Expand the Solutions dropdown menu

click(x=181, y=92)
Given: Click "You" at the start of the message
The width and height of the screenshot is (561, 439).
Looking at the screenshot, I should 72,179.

####

§ **Requirement**: Start to finish, transcribe the listing above exactly.

§ **Reply**:
Expand the Solutions dropdown menu

click(x=181, y=92)
Given: Click "You" at the start of the message
The width and height of the screenshot is (561, 439).
Looking at the screenshot, I should 72,179.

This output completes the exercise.